For the data that follows, state how many lines hold the string "label", giving the number by itself.
----------
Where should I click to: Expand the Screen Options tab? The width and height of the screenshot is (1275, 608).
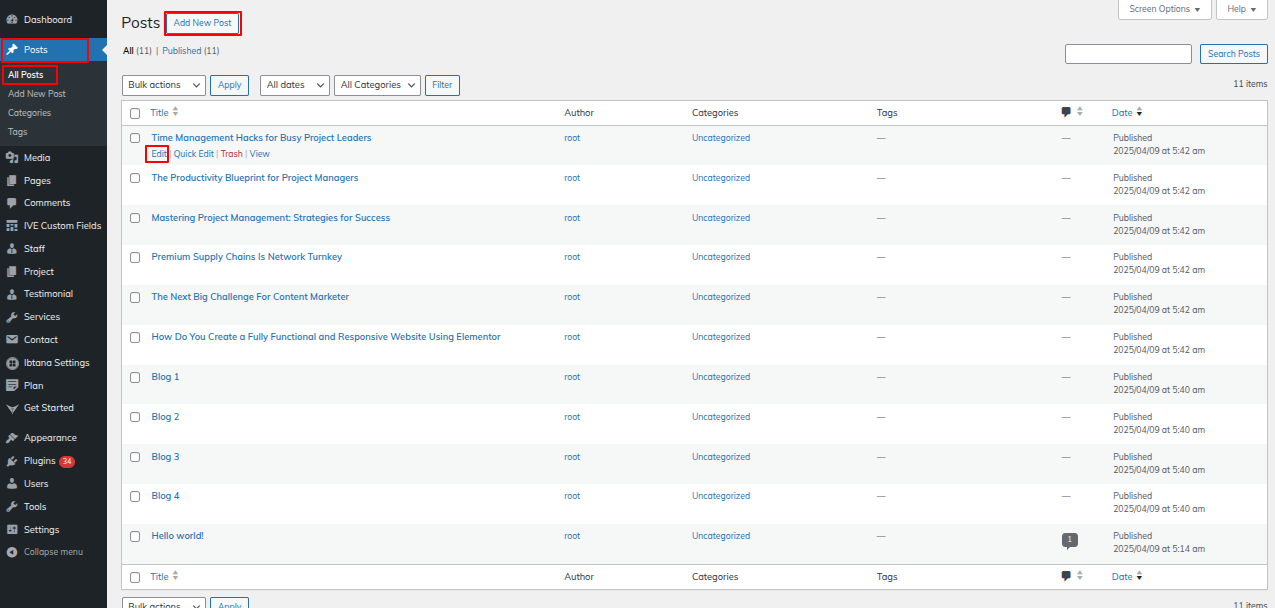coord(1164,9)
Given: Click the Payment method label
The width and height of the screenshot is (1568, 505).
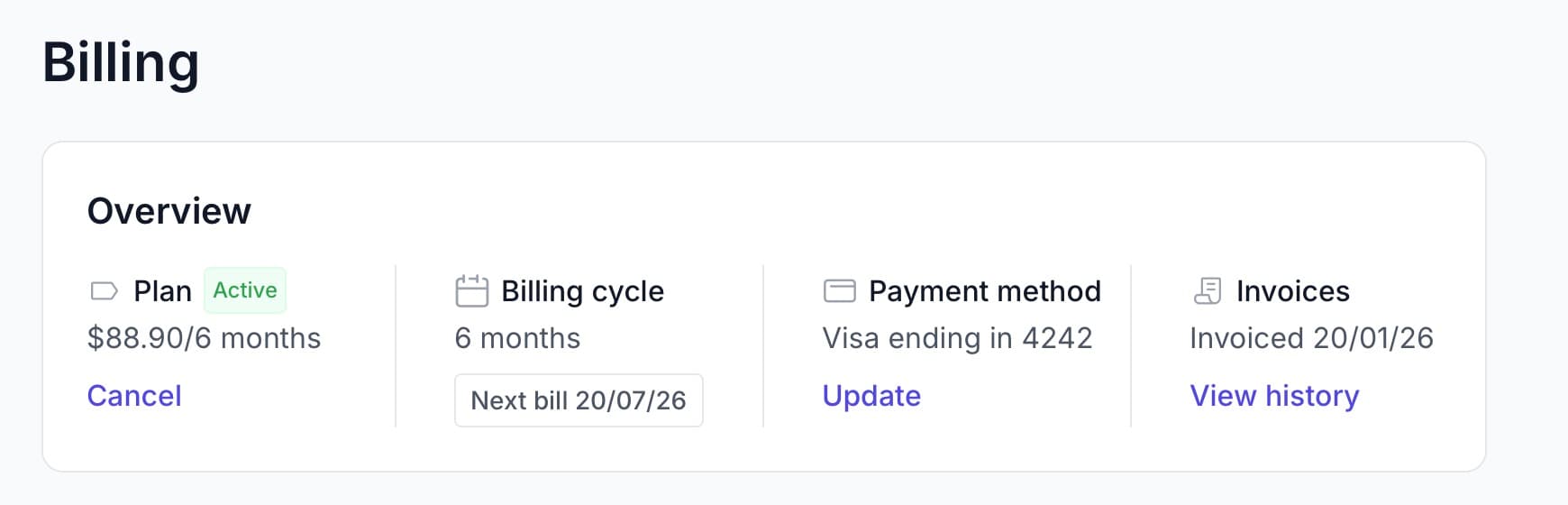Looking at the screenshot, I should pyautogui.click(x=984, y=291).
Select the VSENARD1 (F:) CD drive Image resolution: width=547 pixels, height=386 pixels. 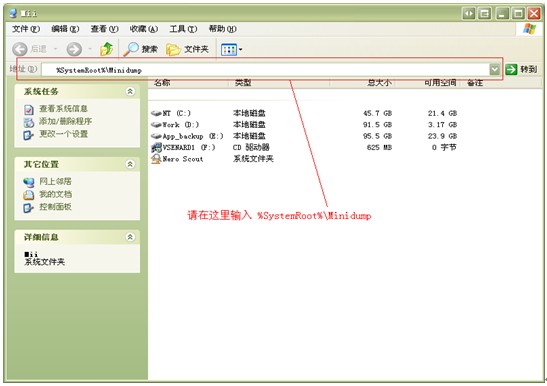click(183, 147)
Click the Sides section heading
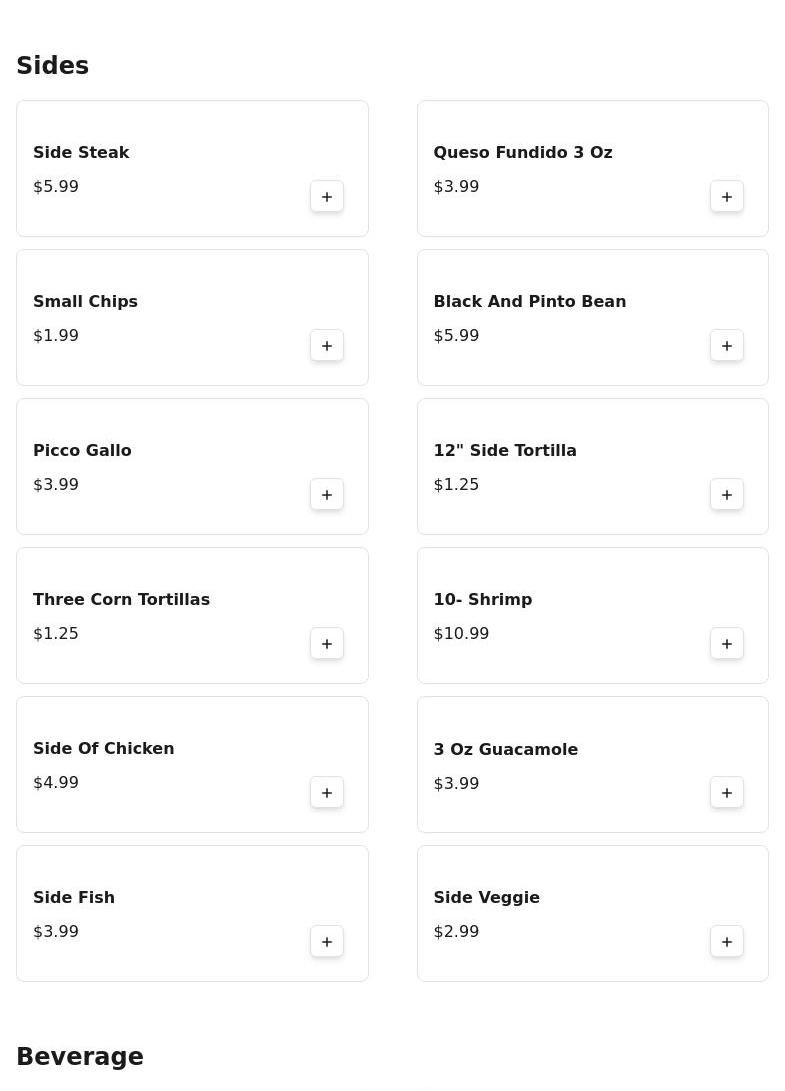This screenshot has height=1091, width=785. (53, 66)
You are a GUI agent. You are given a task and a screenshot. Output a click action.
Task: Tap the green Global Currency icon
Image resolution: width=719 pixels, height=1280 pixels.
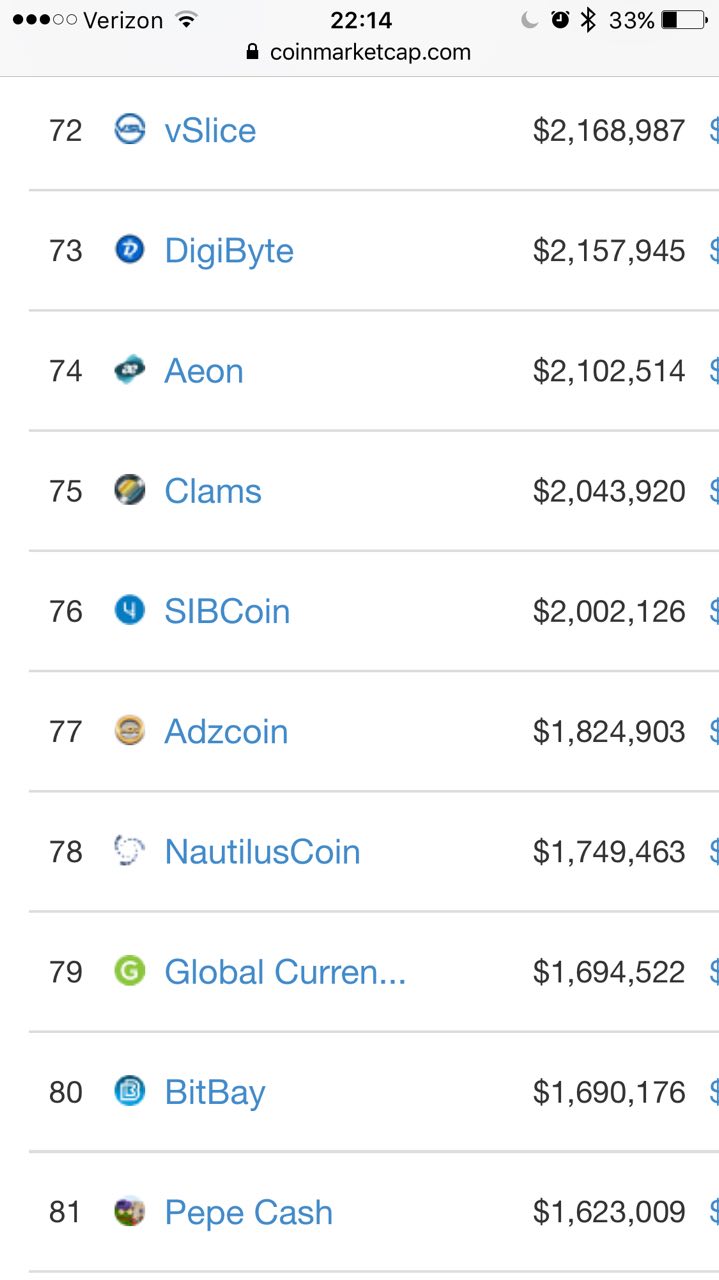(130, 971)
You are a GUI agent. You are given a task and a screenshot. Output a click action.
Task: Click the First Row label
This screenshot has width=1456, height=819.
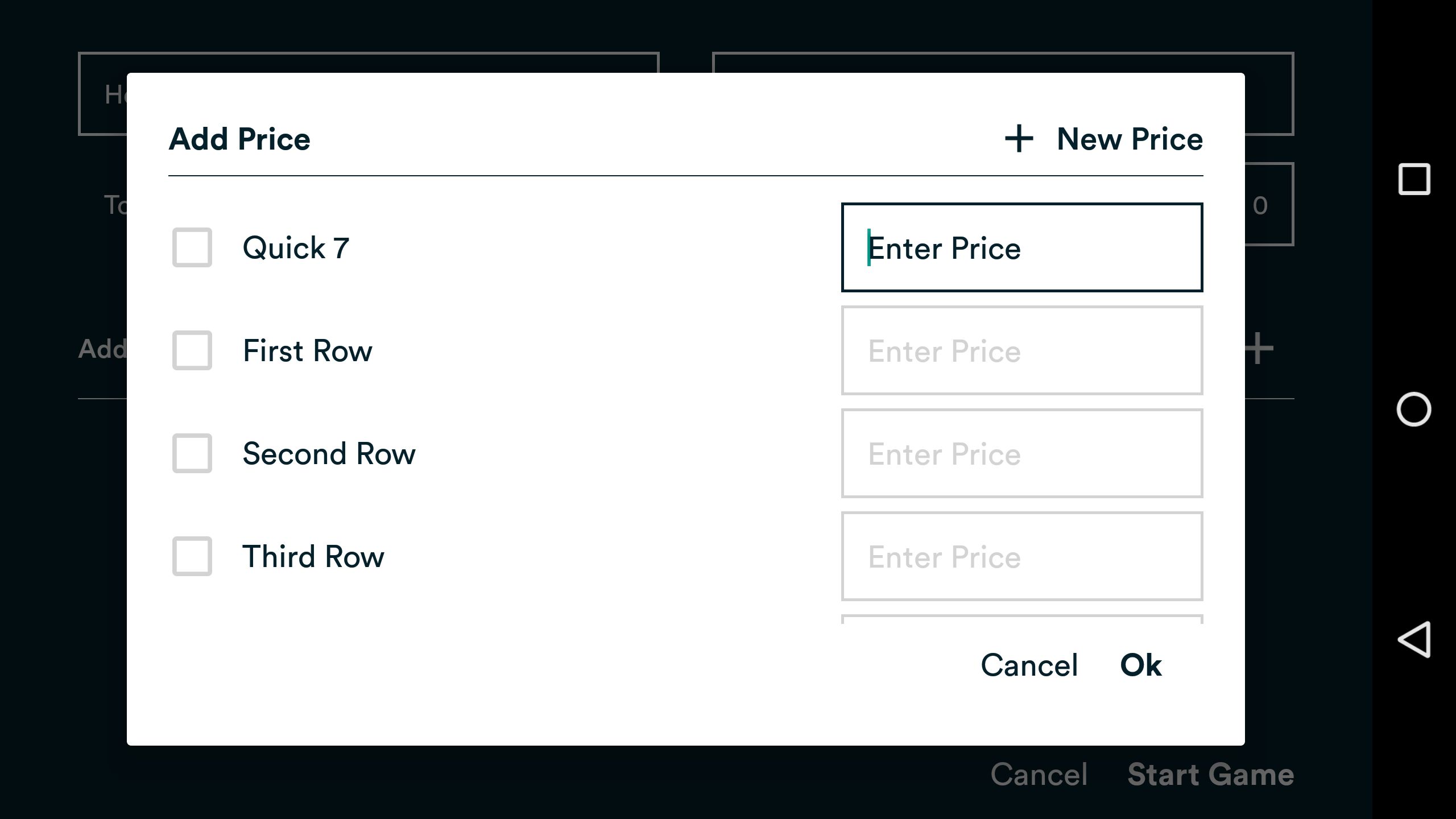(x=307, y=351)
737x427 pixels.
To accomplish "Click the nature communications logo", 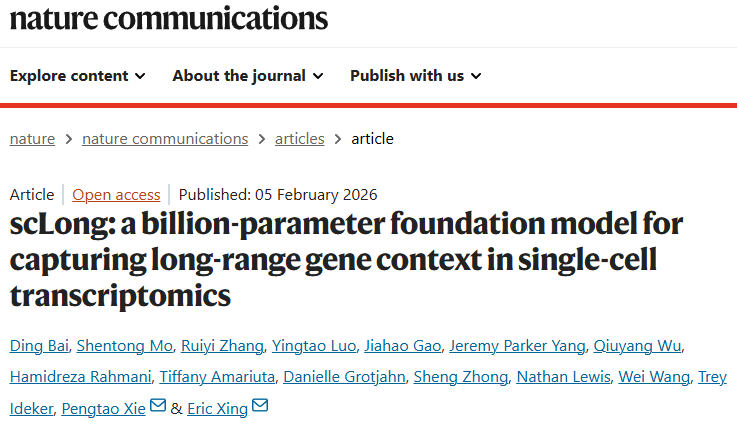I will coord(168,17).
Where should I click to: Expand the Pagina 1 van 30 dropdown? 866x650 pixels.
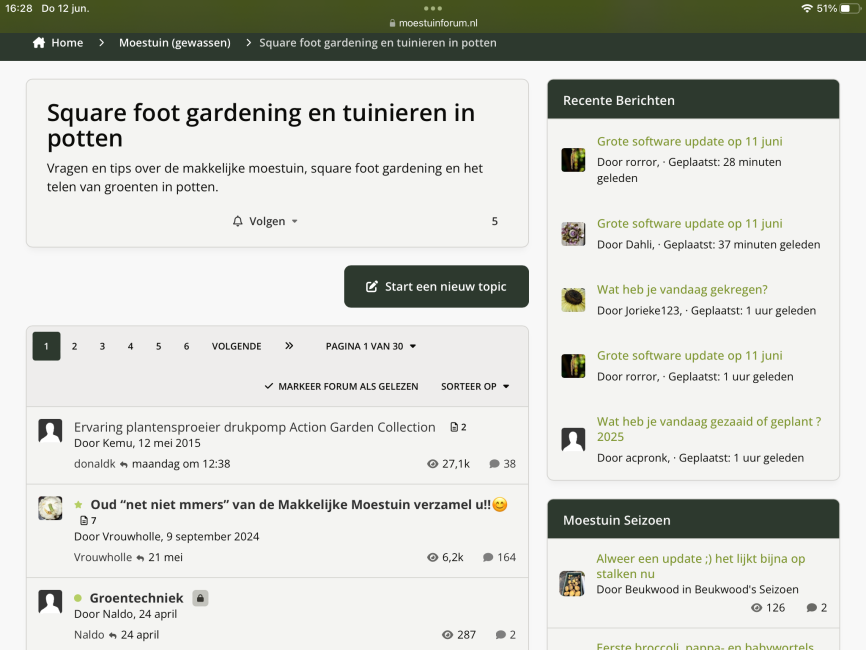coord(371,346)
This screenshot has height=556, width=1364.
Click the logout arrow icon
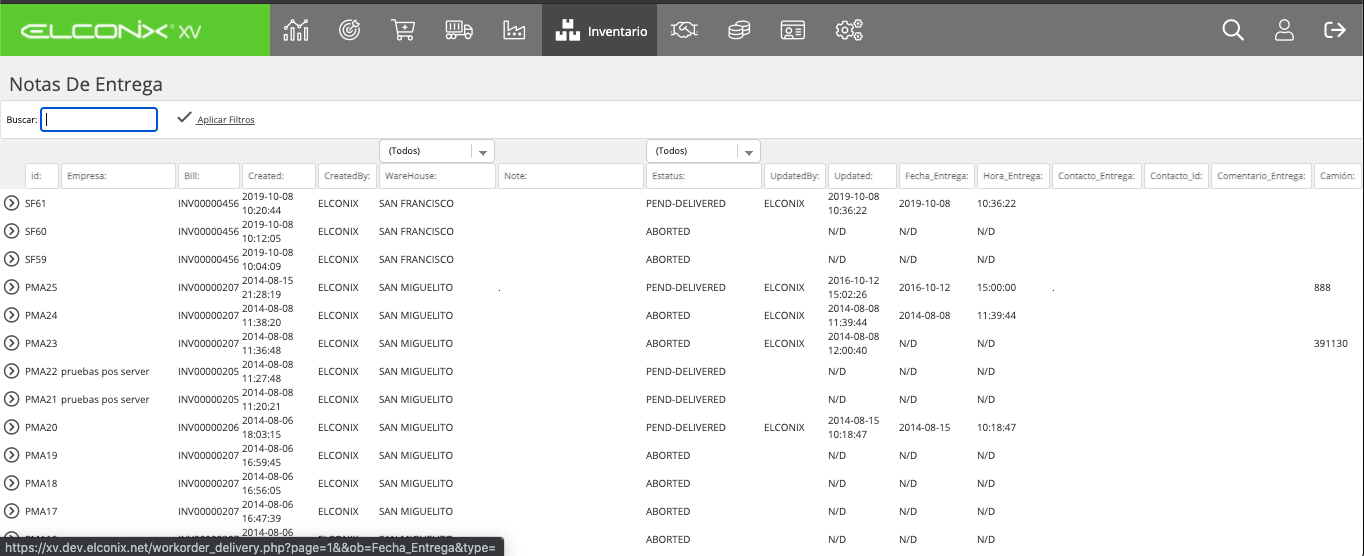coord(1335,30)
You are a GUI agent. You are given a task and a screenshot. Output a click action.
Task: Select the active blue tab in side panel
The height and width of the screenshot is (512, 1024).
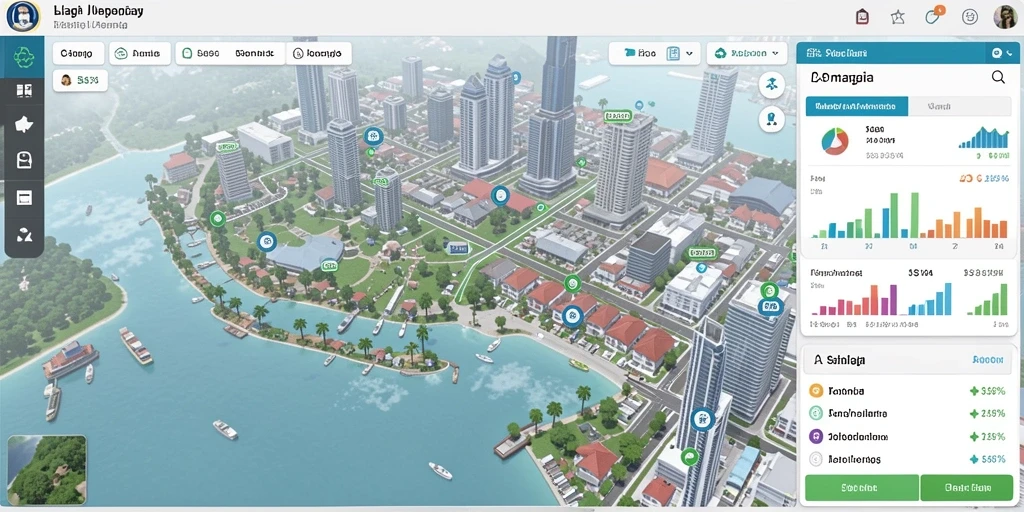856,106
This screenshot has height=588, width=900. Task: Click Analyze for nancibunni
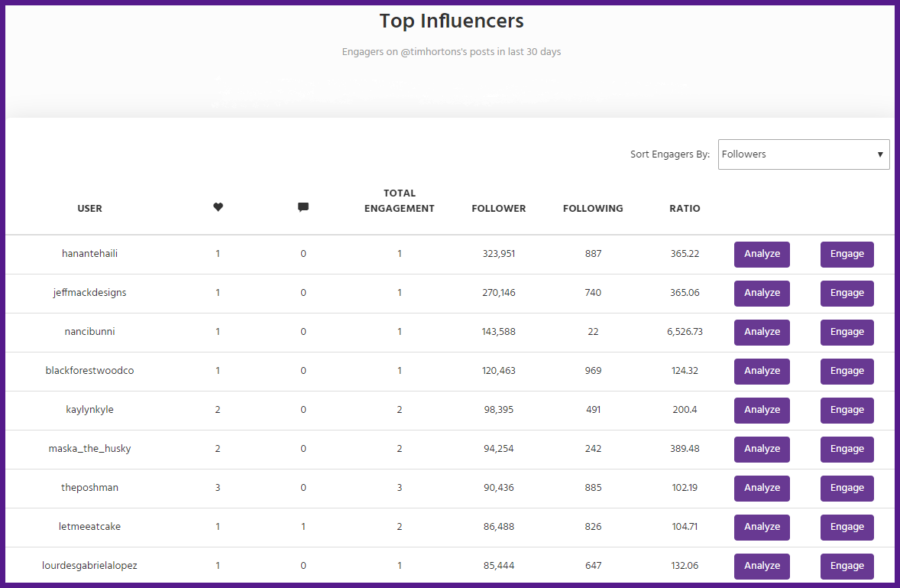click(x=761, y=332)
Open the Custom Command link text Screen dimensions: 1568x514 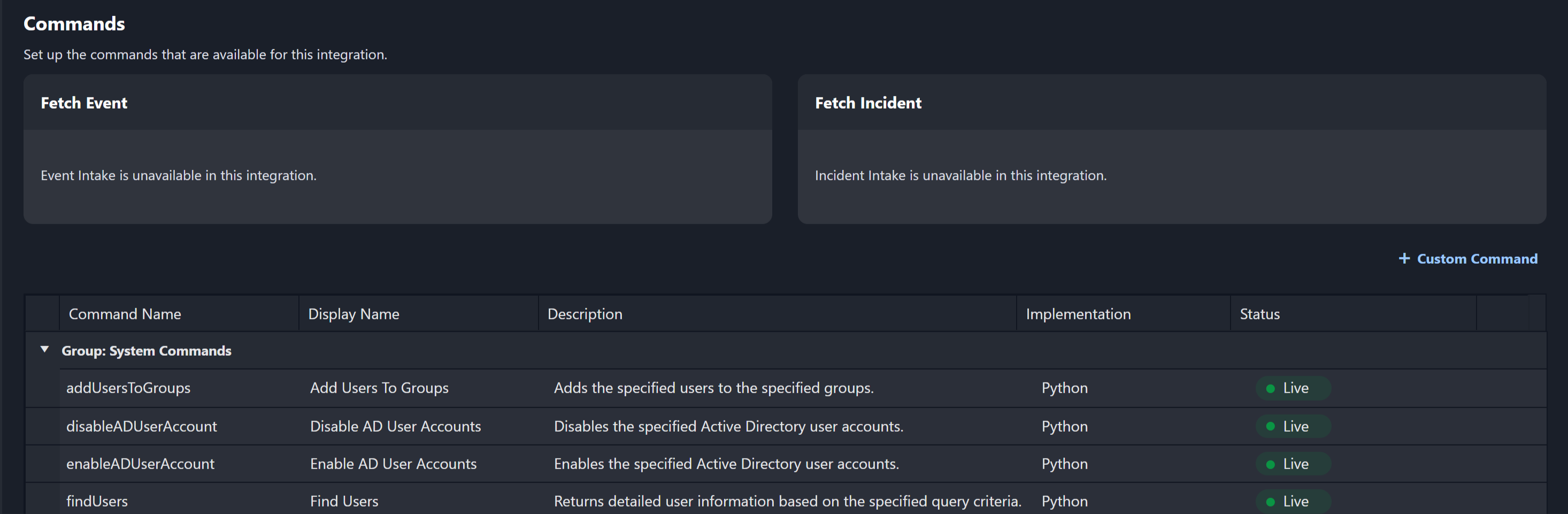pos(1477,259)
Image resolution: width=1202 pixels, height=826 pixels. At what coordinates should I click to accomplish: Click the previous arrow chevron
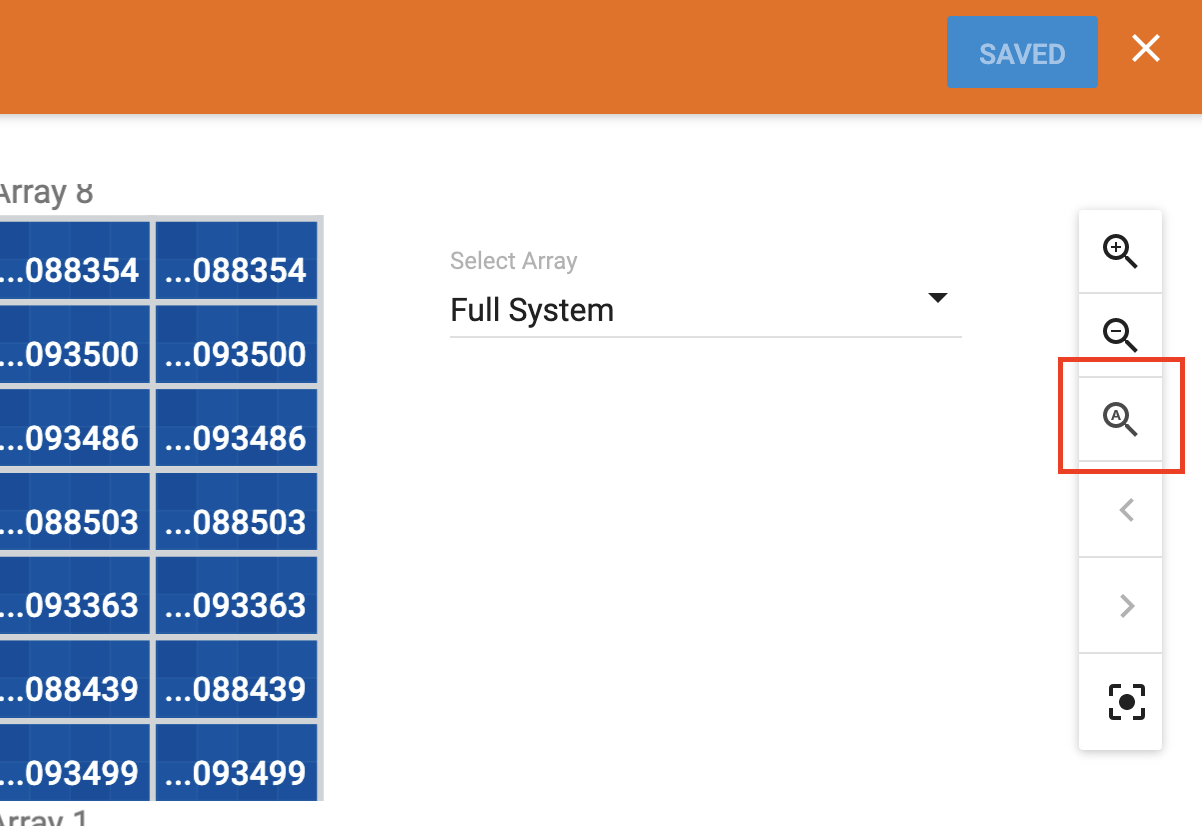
----------
** TASK ANSWER **
2